Researchers created a probe that emits ‘shear waves’ – which travel through the prostate – to measure cell tissue stiffness. Cancerous tissue is stiffer, so the waves slow through a tumour. The test is said to be 97.8 per cent accurate for negative readings. 

Half the patients received standard radiotherapy of 39 treatments each at a normal radiation dose over eight weeks.

The other half received seven treatments of radiation at triple the standard dose.

Patients were then monitored for around five years to see whether their cancer returned, by checking levels of prostate specific antigen (PSA) and whether they suffered any side-effects.

They found 83.7 per cent of patients who were treated with the stronger doses showed no signs of their cancer returning, nearly identical to 83.8 per cent of patients using the standard treatments. Those on the higher doses suffered slightly worse side-effects at the end of treatment, but over the long term they were the same as those who had the standard treatment.

Professor Widmark told the European Society for Radiotherapy and Oncology in Barcelona that ultrahypofractionated radiotherapy was just as effective as the current treatment, adding: ‘Previous research has shown it’s possible to increase individual doses and give them over four to five weeks. Now we have shown we can condense the therapy further, raising the dose at each hospital visit so that the whole schedule lasts only two and half weeks.

‘This is the first large patient trial of this kind and it shows that ultrahypofractionated radiotherapy is just as effective as standard radiotherapy at stopping prostate cancer from returning.

‘Importantly, patients treated in this way do not suffer any more side-effects than those treated with conventional radiotherapy.’

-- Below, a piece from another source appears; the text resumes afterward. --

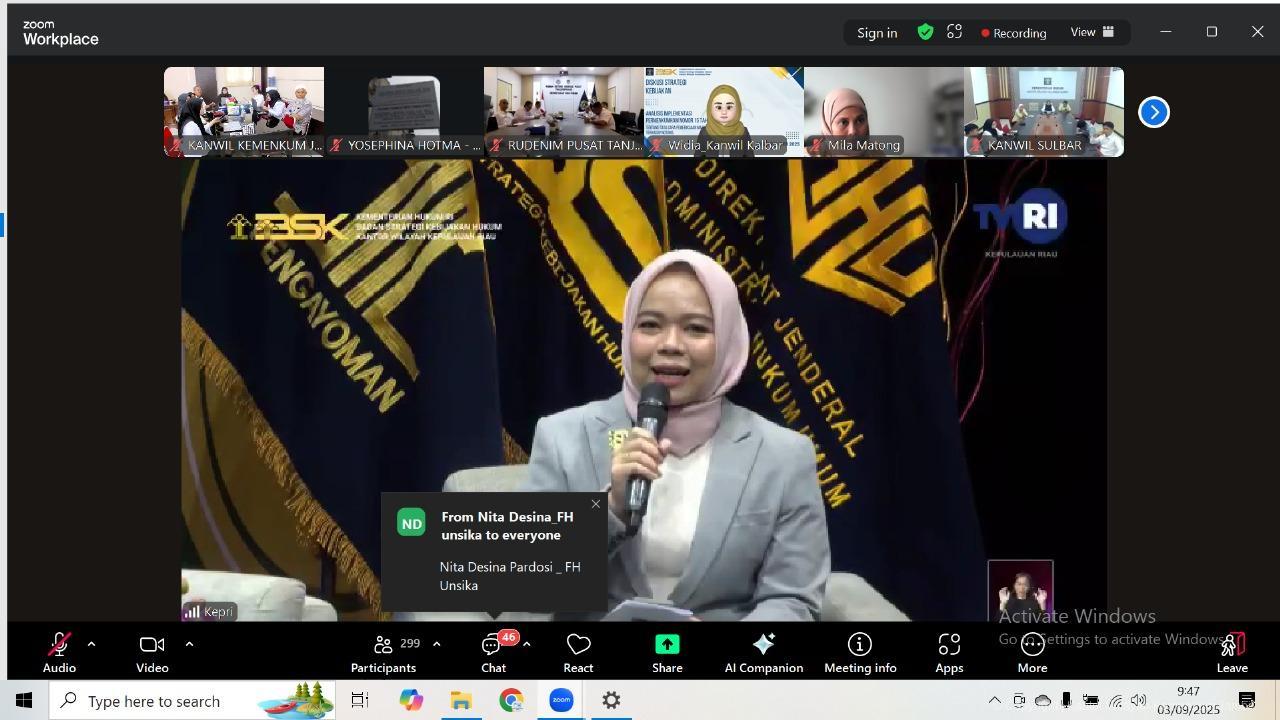
Task: Expand the chat options arrow
Action: click(x=527, y=644)
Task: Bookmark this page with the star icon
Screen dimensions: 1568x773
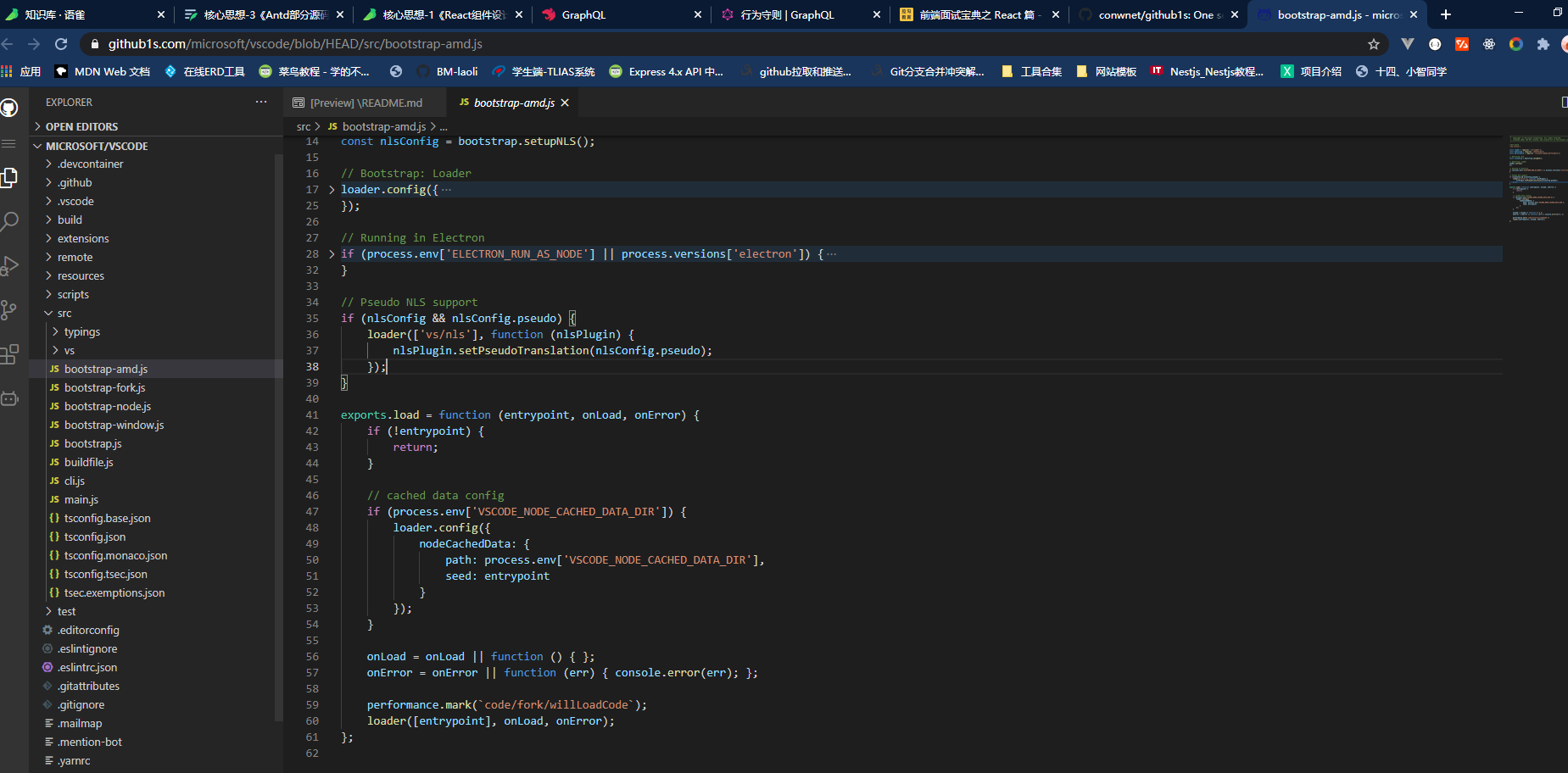Action: (1373, 44)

It follows a similar trial on 1,800 patients by the Royal Marsden Hospital and the Institute of Cancer Research in London.

The Daily Mail is campaigning to improve prostate cancer treatment and diagnosis, which lag years behind other cancers. It is the most common cancer among men, affecting one in eight. With 47,200 cases a year and 11,800 deaths, it has overtaken breast cancer as the third most fatal cancer.

Dr Matthew Hobbs, of the charity Prostate Cancer UK, said: ‘The results look encouraging.’